Tasks to perform —
- a) In the forum comment about San Francisco, at what time does Sheila James's alarm go off?
- b) Reproduce word for word the part of the forum comment about San Francisco that begins at the words "But don't think" and stops after the words "likely never will)".

Reading text —
▽
You're not very serious if you don't realize that this is an extraordinarily privileged position based on your position in the socioeconomic ladder.
> I'm currently living a fair distance from any major city and can still get literally anything I can imagine delivered. It's cheaper, taxes are cheaper, food is cheaper, fuel is cheaper,
It's cheaper FOR YOU based on your job that you can do remotely, and comparing to the lifestyle you maintained in San Francisco.
Do you seriously believe that every janitor, parking lot attendant, nurse, and waiter, could move to the small town you are discussing and commute in for work? Here's a headline for you: "A 2:15 Alarm, 2 Trains and a Bus Get Her to Work by 7 A.M. Like many in the housing-starved San Francisco region, Sheila James has moved far inland, gaining affordable space at the price of a brutal commute." [0]
> San Francisco is fairly dystopian. I used to live there, walking over human waste, people getting head in the street. Naked women rolling around after a bender, a persons leg rotting off. This was my daily walk through SF to work. Now, I see cows, sit in the grass and still make more money and am away from the tragedy.
You're so close
> taxes are cheaper
But so far.
The reason why your new area doesn't have any people with drug, mental health and poverty issue is because you don't pay enough taxes for the social programs that allow these people to survive in San Francisco. Which, like Seattle, Vancouver, and LA tend to concentrate human misery in North American not because they attract misery but because they're the only places on the continent where these human beings can SURVIVE. Homeless people struggle to not die in the winter in most of the East. The Deep south has no social programs or jobs. Once you get to the SouthWest, the local policies is just to put homeless people on the bus to California.
Which is where everyone - from homeless to billionaire - has the best outcomes for health and life expectancy.
Yes, one way of dealing with human misery, is to be able to afford to put it out of your sight and out of mind, and not deal with the structural issues that create them. It's great that you get to ignore them to live your best life.
But don't think that a society can be created where those things don't exist, just by moving to a more pastoral/agrarian lifestyle. What you describe is not scalable to the rest of society without massive social programs the kind that don't exist across America (and likely never will)
> The reason why your new area doesn't have any people with drug, mental health and poverty issue is because you don't pay enough taxes for the social programs that allow these people to survive in San Francisco.
△
Provided material —
▽
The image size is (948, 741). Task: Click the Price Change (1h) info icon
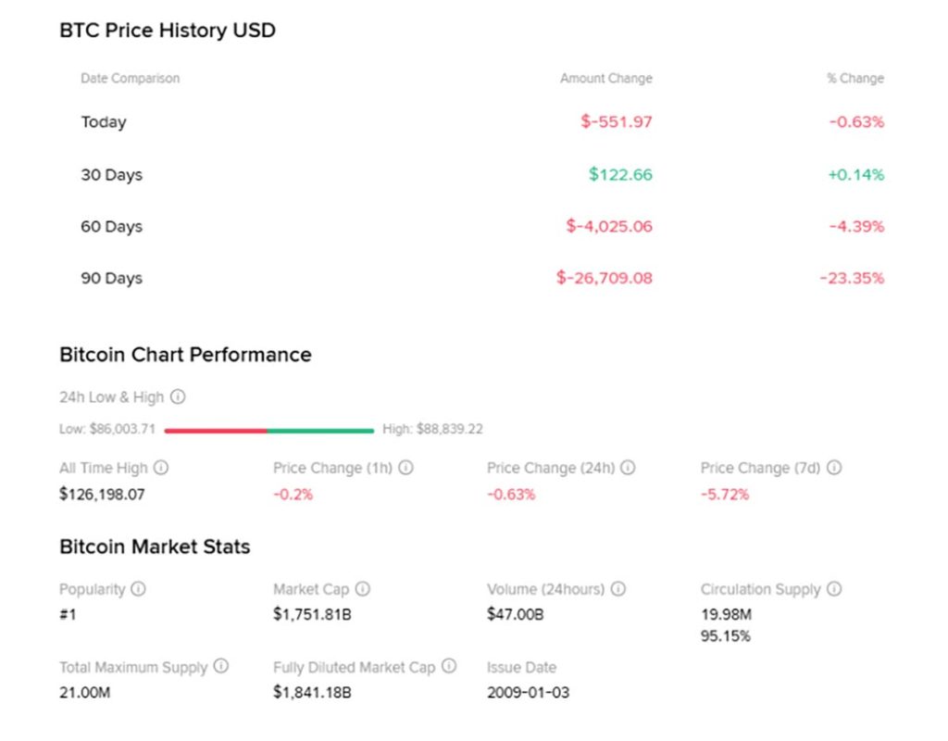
△
Completed exercise —
- a) 2:15

- b)
But don't think that a society can be created where those things don't exist, just by moving to a more pastoral/agrarian lifestyle. What you describe is not scalable to the rest of society without massive social programs the kind that don't exist across America (and likely never will)